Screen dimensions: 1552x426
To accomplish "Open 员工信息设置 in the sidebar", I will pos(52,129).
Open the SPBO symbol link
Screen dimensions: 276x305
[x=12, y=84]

> _PROBLEM TO SOLVE_
State how many lines of the records above contain the string "Open". Give only the number.

> _FINISHED ANSWER_
2